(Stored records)
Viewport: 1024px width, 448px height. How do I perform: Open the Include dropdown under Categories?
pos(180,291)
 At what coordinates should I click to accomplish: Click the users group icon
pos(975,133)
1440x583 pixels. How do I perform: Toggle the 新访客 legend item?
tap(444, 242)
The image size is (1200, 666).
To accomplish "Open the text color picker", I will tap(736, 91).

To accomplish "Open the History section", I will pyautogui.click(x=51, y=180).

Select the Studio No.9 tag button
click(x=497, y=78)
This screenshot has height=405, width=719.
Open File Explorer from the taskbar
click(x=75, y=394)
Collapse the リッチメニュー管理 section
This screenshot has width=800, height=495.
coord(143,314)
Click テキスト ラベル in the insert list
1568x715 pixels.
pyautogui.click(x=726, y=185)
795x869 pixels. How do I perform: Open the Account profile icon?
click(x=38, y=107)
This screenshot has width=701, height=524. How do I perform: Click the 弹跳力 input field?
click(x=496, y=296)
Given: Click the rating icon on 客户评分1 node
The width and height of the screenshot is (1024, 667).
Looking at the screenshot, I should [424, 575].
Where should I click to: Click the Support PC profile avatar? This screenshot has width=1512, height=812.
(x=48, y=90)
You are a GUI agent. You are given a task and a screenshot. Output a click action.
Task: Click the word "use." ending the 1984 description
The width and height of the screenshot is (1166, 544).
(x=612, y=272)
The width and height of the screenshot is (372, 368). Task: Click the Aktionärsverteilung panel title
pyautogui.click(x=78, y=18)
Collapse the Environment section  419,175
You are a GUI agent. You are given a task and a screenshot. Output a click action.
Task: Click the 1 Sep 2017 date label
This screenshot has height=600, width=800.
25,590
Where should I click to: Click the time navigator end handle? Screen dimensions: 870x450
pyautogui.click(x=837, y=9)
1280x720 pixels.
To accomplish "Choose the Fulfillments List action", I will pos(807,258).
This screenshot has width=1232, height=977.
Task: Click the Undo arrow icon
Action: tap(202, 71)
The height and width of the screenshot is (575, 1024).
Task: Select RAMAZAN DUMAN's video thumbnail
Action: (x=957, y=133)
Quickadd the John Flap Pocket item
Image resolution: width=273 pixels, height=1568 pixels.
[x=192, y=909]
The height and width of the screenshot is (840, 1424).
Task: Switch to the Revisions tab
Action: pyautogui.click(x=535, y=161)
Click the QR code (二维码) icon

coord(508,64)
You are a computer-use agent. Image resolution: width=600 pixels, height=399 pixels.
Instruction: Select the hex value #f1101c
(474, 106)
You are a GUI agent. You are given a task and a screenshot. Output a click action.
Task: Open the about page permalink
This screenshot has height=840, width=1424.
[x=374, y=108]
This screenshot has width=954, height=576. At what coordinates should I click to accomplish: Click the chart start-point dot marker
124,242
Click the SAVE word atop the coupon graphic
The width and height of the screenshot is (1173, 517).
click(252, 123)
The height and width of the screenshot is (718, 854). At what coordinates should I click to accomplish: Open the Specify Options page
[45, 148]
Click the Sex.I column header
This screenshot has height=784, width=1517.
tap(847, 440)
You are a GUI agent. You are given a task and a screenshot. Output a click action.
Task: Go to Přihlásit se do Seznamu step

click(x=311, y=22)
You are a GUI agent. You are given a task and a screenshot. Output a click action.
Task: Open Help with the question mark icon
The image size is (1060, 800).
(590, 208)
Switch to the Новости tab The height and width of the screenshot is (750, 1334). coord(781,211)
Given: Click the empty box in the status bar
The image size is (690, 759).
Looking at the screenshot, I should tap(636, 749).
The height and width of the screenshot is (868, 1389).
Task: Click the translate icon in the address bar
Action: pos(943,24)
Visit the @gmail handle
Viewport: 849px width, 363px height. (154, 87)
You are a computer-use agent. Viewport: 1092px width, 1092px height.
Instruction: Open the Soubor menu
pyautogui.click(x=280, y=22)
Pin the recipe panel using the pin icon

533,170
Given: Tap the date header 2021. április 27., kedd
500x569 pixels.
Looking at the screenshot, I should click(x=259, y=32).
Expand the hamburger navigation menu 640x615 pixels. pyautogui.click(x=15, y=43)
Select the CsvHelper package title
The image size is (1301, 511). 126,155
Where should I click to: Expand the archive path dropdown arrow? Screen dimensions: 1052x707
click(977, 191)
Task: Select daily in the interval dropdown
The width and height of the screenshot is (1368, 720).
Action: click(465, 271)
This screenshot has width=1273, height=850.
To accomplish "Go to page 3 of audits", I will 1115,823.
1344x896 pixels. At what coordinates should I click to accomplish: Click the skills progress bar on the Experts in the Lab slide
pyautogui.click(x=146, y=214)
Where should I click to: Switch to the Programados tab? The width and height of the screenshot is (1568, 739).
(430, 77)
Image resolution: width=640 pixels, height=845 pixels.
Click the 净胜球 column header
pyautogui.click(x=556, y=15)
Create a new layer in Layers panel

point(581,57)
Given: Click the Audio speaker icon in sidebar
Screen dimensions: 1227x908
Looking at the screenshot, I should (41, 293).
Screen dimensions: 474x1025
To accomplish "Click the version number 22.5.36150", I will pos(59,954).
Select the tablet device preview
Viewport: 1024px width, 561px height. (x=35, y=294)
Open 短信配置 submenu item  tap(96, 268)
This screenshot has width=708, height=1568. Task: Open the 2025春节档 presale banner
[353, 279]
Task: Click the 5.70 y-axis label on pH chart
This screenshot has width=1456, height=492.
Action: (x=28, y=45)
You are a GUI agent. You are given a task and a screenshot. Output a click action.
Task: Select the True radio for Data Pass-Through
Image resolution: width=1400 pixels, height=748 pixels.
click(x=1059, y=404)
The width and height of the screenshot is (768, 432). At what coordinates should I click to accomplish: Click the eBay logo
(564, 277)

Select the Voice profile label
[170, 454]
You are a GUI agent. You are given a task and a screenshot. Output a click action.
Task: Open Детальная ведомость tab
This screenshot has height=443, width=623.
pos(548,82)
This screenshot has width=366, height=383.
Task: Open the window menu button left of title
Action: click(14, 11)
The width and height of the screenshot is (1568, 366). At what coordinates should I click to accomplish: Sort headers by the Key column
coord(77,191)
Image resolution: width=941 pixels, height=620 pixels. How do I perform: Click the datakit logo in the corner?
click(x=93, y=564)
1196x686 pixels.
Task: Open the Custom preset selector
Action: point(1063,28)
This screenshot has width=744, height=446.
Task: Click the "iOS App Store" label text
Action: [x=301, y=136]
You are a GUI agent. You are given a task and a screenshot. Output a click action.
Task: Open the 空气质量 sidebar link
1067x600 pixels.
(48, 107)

• [WHAT IS BEING ASKED]: Reproduce each entry above exactly, keeping every word.

• [SOLVED EXERCISE]:
Viewport: 1024px width, 448px height. How do I perform: Open the Include dropdown under Categories?
pos(180,291)
 At what coordinates should I click to accomplish: Click the users group icon
pos(975,133)
1440x583 pixels. How do I perform: Toggle the 新访客 legend item?
tap(444, 242)
The image size is (1200, 666).
To accomplish "Open the text color picker", I will tap(736, 91).

To accomplish "Open the History section", I will pyautogui.click(x=51, y=180).

Select the Studio No.9 tag button
click(x=497, y=78)
This screenshot has height=405, width=719.
Open File Explorer from the taskbar
click(x=75, y=394)
Collapse the リッチメニュー管理 section
This screenshot has width=800, height=495.
coord(143,314)
Click テキスト ラベル in the insert list
1568x715 pixels.
pyautogui.click(x=726, y=185)
795x869 pixels. How do I perform: Open the Account profile icon?
click(x=38, y=107)
This screenshot has width=701, height=524. How do I perform: Click the 弹跳力 input field?
click(x=496, y=296)
Given: Click the rating icon on 客户评分1 node
The width and height of the screenshot is (1024, 667).
Looking at the screenshot, I should [424, 575].
Where should I click to: Click the Support PC profile avatar? This screenshot has width=1512, height=812.
(x=48, y=90)
You are a GUI agent. You are given a task and a screenshot. Output a click action.
Task: Click the word "use." ending the 1984 description
The width and height of the screenshot is (1166, 544).
(x=612, y=272)
The width and height of the screenshot is (372, 368). Task: Click the Aktionärsverteilung panel title
pyautogui.click(x=78, y=18)
Collapse the Environment section  419,175
You are a GUI agent. You are given a task and a screenshot. Output a click action.
Task: Click the 1 Sep 2017 date label
This screenshot has height=600, width=800.
25,590
Where should I click to: Click the time navigator end handle? Screen dimensions: 870x450
pyautogui.click(x=837, y=9)
1280x720 pixels.
To accomplish "Choose the Fulfillments List action", I will pos(807,258).
This screenshot has width=1232, height=977.
Task: Click the Undo arrow icon
Action: tap(202, 71)
The height and width of the screenshot is (575, 1024).
Task: Select RAMAZAN DUMAN's video thumbnail
Action: (x=957, y=133)
Quickadd the John Flap Pocket item
Image resolution: width=273 pixels, height=1568 pixels.
[x=192, y=909]
The height and width of the screenshot is (840, 1424).
Task: Switch to the Revisions tab
Action: pyautogui.click(x=535, y=161)
Click the QR code (二维码) icon

coord(508,64)
You are a computer-use agent. Image resolution: width=600 pixels, height=399 pixels.
Instruction: Select the hex value #f1101c
(474, 106)
You are a GUI agent. You are given a task and a screenshot. Output a click action.
Task: Open the about page permalink
This screenshot has height=840, width=1424.
[x=374, y=108]
This screenshot has width=954, height=576. At what coordinates should I click to accomplish: Click the chart start-point dot marker
124,242
Click the SAVE word atop the coupon graphic
The width and height of the screenshot is (1173, 517).
click(252, 123)
The height and width of the screenshot is (718, 854). At what coordinates should I click to accomplish: Open the Specify Options page
[45, 148]
Click the Sex.I column header
This screenshot has height=784, width=1517.
tap(847, 440)
You are a GUI agent. You are given a task and a screenshot. Output a click action.
Task: Go to Přihlásit se do Seznamu step

click(x=311, y=22)
You are a GUI agent. You are given a task and a screenshot. Output a click action.
Task: Open Help with the question mark icon
The image size is (1060, 800).
(590, 208)
Switch to the Новости tab The height and width of the screenshot is (750, 1334). coord(781,211)
Given: Click the empty box in the status bar
The image size is (690, 759).
Looking at the screenshot, I should tap(636, 749).
The height and width of the screenshot is (868, 1389).
Task: Click the translate icon in the address bar
Action: pos(943,24)
Visit the @gmail handle
Viewport: 849px width, 363px height. (154, 87)
You are a computer-use agent. Viewport: 1092px width, 1092px height.
Instruction: Open the Soubor menu
pyautogui.click(x=280, y=22)
Pin the recipe panel using the pin icon

533,170
Given: Tap the date header 2021. április 27., kedd
500x569 pixels.
Looking at the screenshot, I should click(x=259, y=32).
Expand the hamburger navigation menu 640x615 pixels. pyautogui.click(x=15, y=43)
Select the CsvHelper package title
The image size is (1301, 511). 126,155
Where should I click to: Expand the archive path dropdown arrow? Screen dimensions: 1052x707
click(977, 191)
Task: Select daily in the interval dropdown
The width and height of the screenshot is (1368, 720).
Action: click(465, 271)
This screenshot has width=1273, height=850.
To accomplish "Go to page 3 of audits", I will 1115,823.
1344x896 pixels. At what coordinates should I click to accomplish: Click the skills progress bar on the Experts in the Lab slide
pyautogui.click(x=146, y=214)
Where should I click to: Switch to the Programados tab? The width and height of the screenshot is (1568, 739).
(430, 77)
Image resolution: width=640 pixels, height=845 pixels.
Click the 净胜球 column header
pyautogui.click(x=556, y=15)
Create a new layer in Layers panel

point(581,57)
Given: Click the Audio speaker icon in sidebar
Screen dimensions: 1227x908
Looking at the screenshot, I should (41, 293).
Screen dimensions: 474x1025
To accomplish "Click the version number 22.5.36150", I will pos(59,954).
Select the tablet device preview
Viewport: 1024px width, 561px height. (x=35, y=294)
Open 短信配置 submenu item  tap(96, 268)
This screenshot has width=708, height=1568. Task: Open the 2025春节档 presale banner
[353, 279]
Task: Click the 5.70 y-axis label on pH chart
This screenshot has width=1456, height=492.
Action: (x=28, y=45)
You are a GUI agent. You are given a task and a screenshot. Output a click action.
Task: Select the True radio for Data Pass-Through
Image resolution: width=1400 pixels, height=748 pixels.
click(x=1059, y=404)
The width and height of the screenshot is (768, 432). At what coordinates should I click to accomplish: Click the eBay logo
(564, 277)

Select the Voice profile label
[170, 454]
You are a GUI agent. You are given a task and a screenshot. Output a click action.
Task: Open Детальная ведомость tab
This screenshot has height=443, width=623.
pos(548,82)
This screenshot has width=366, height=383.
Task: Open the window menu button left of title
Action: click(14, 11)
The width and height of the screenshot is (1568, 366). At what coordinates should I click to accomplish: Sort headers by the Key column
coord(77,191)
Image resolution: width=941 pixels, height=620 pixels. How do I perform: Click the datakit logo in the corner?
click(x=93, y=564)
1196x686 pixels.
Task: Open the Custom preset selector
Action: point(1063,28)
This screenshot has width=744, height=446.
Task: Click the "iOS App Store" label text
Action: [x=301, y=136]
You are a GUI agent. You are given a task and a screenshot. Output a click action.
Task: Open the 空气质量 sidebar link
1067x600 pixels.
(48, 107)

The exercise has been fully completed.